Raggiunto, verso la fine del secolo scorso, un buon livello di uguaglianza formale, nasce la necessita di tradurla in reale: l’obbiettivo richiedeva però che la collettività fosse in grado di conoscere la compatibilità fra le proprie necessità, diverse e contrapposte, nonché la modalità per soddisfarle.
La mancanza di questa conoscenza collettiva, ha rotto il meccanismo democratico e gli elettori, privi della possibilità di controllare i risultati, hanno chiesto tutto e il suo contrario, privilegiando le promesse più demagogiche e irrealizzabili.

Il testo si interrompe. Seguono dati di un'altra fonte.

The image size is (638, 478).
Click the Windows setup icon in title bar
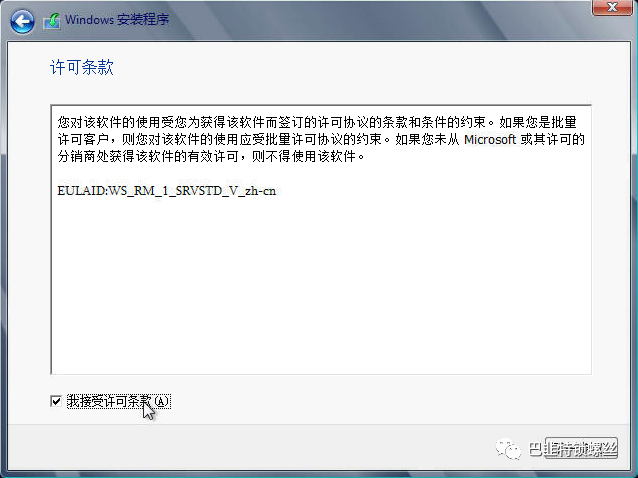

I politici così hanno potuto operare senza controlli reali, coinvolgendo progressivamente anche la struttura burocratica – la “casta” tanto giustamente vituperata.
Per garantirsi il consenso è ormai sufficiente continuare a promettere ed apparire; la conseguenza non è solo l’eterna campagna elettorale, ma anche le quotidiane scelte sbagliate della struttura pubblica.
Per realizzare seriamente le infrastrutture e i servizi necessari servono infatti tempi lunghi, con un incerto ritorno d’immagine; problemi non risolti, come la crisi logistica di Genova o l’acqua alta di Venezia, legittimano le richieste di fondi che accrescono subito potere e consenso politico.
La struttura pubblica diventa più interessata alla possibilità di spesa (anche inutile) che alla soluzione dei problemi.
La crisi economica ne è la conseguenza inevitabile.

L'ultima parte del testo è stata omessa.